Let $X(t),t\in [a,b]$ be a stochastic process with $\mathbb E[X(t)]\equiv 0$ and uncorrelated increments, $f$ a continuously differentiable function.
With the above conditions, the following equality holds for a partition of $[a,b]$: $$ \int_a^b f(t)dX(t) = \lim_{n\rightarrow \infty} \sum_{k=0}^{n-1} f(t_i)(X(t_{i-1}) - X(t_i)) \text{ in }L^2 \quad (*)$$
If I'm not mistaken, an intuitive interpretation is that the function $f$ is randomly weighted by increments determined by the process $X(t)$. (pretty much like the Stieltjes integral just with a random second function)
Now two questions:
1) If I drop the above conditions, such that the equality (*) is no longer valid, is there still an intuitive picture about this kind of integration?

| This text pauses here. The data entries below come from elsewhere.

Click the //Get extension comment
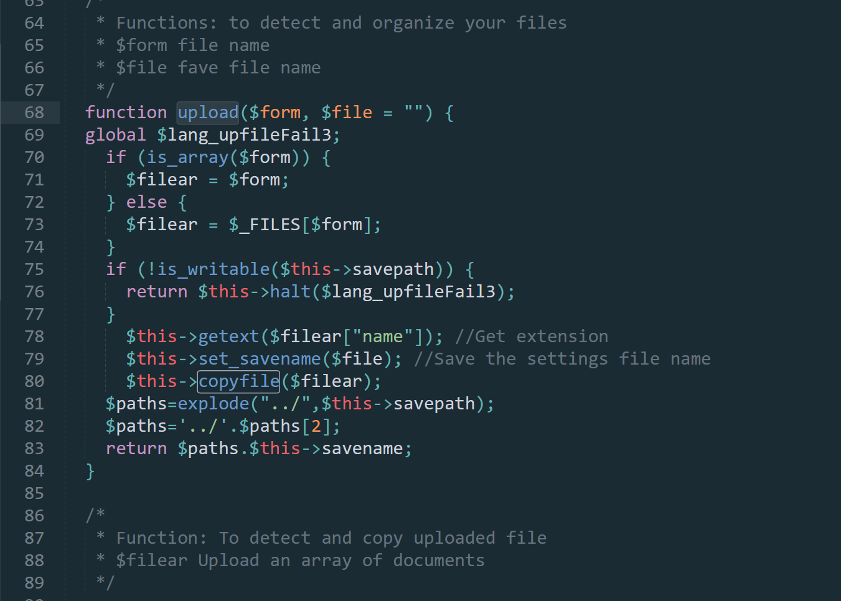Image resolution: width=841 pixels, height=601 pixels. (x=532, y=337)
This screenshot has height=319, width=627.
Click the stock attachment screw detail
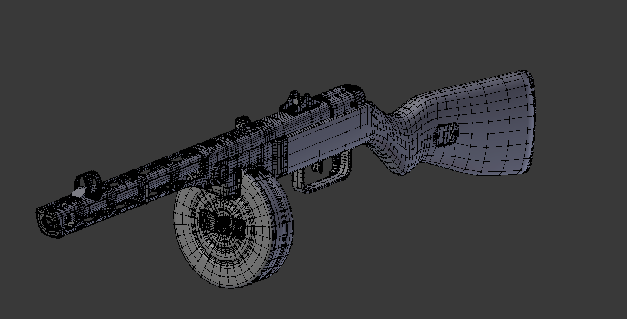pyautogui.click(x=447, y=135)
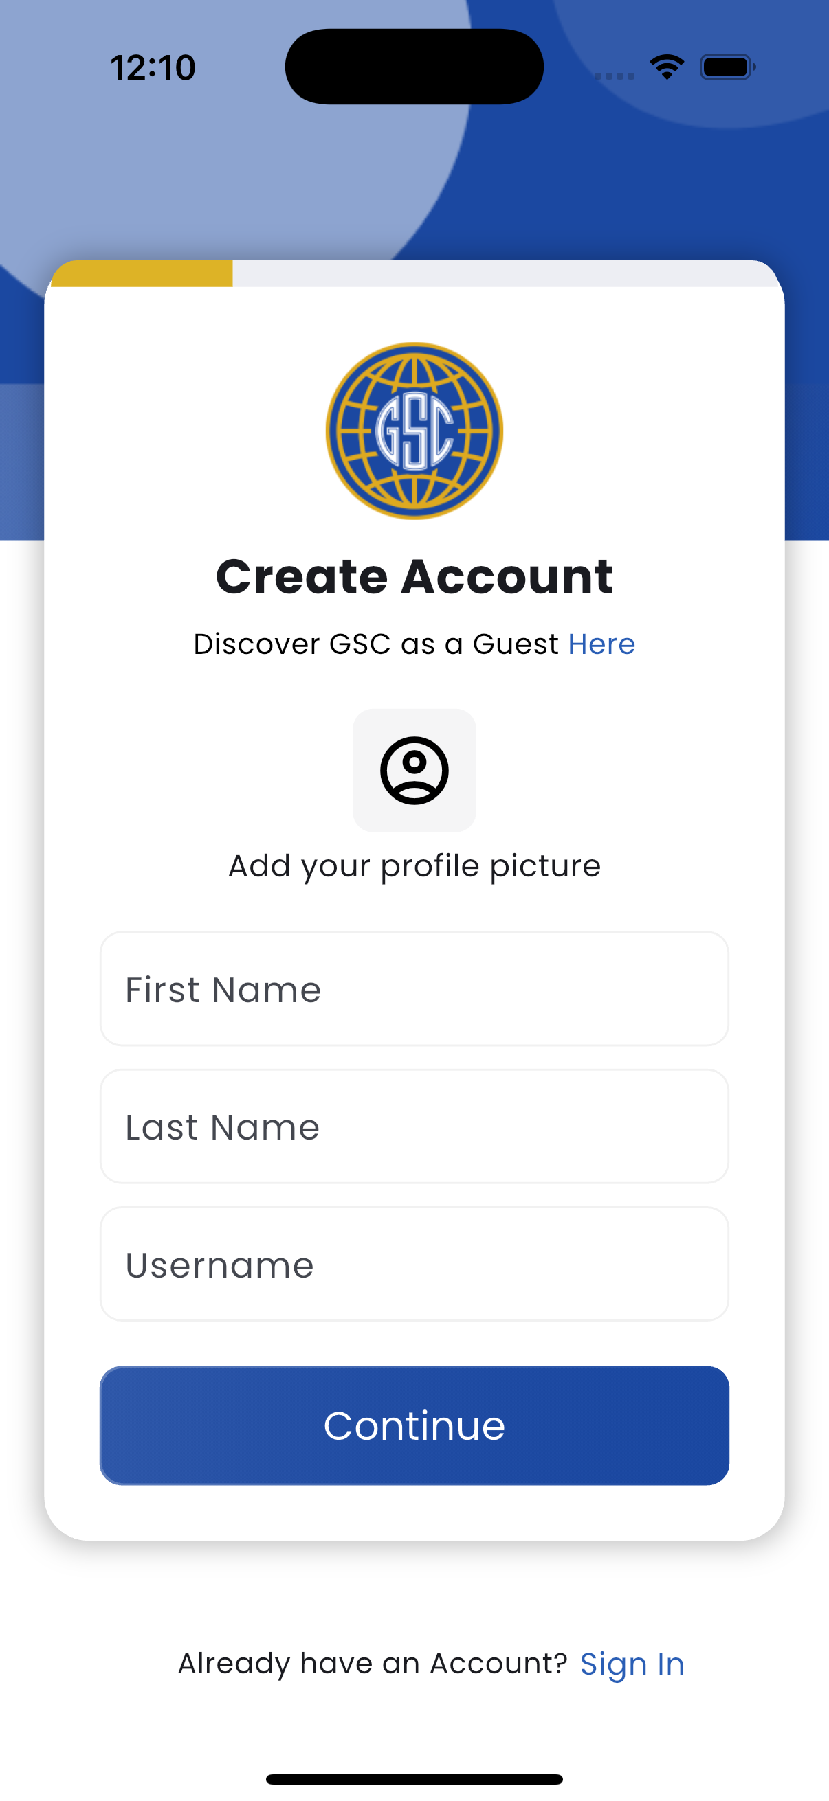Tap the profile picture avatar icon

(x=414, y=770)
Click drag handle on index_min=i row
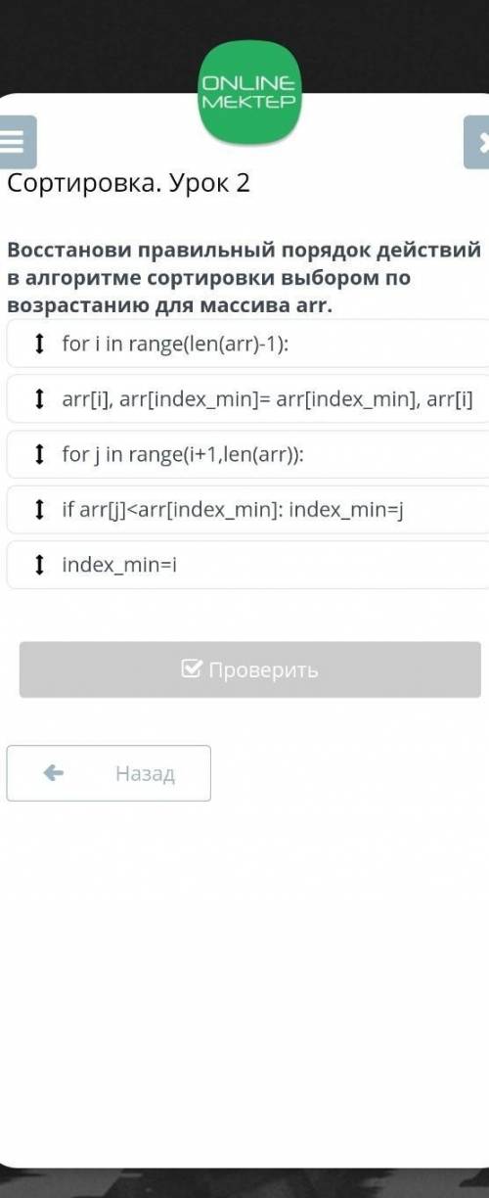 click(39, 565)
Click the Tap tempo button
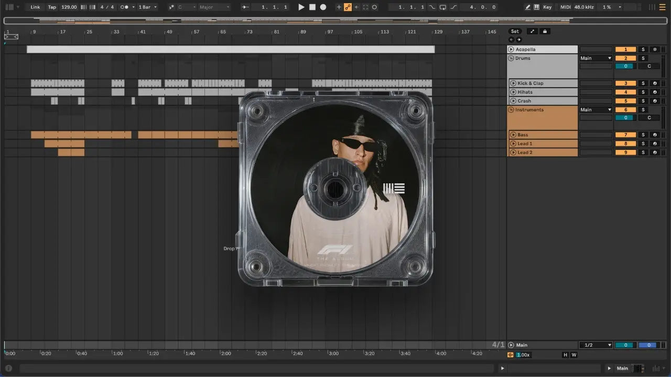 52,7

2) What would be a real-world example where this kind of integration is used to model? Or even better, what would be a class of models in the context of which this kind of integration naturally arises?
Added: With the conditions as in (*), what would then be the interpretation of integration by parts, i.e. changing from integrating with the process to integrating over the process?
$$\int_a^b f(t)dX(t) = f(b)X(b) - f(a)X(a) - \int_a^b X(t)f'(t)dt$$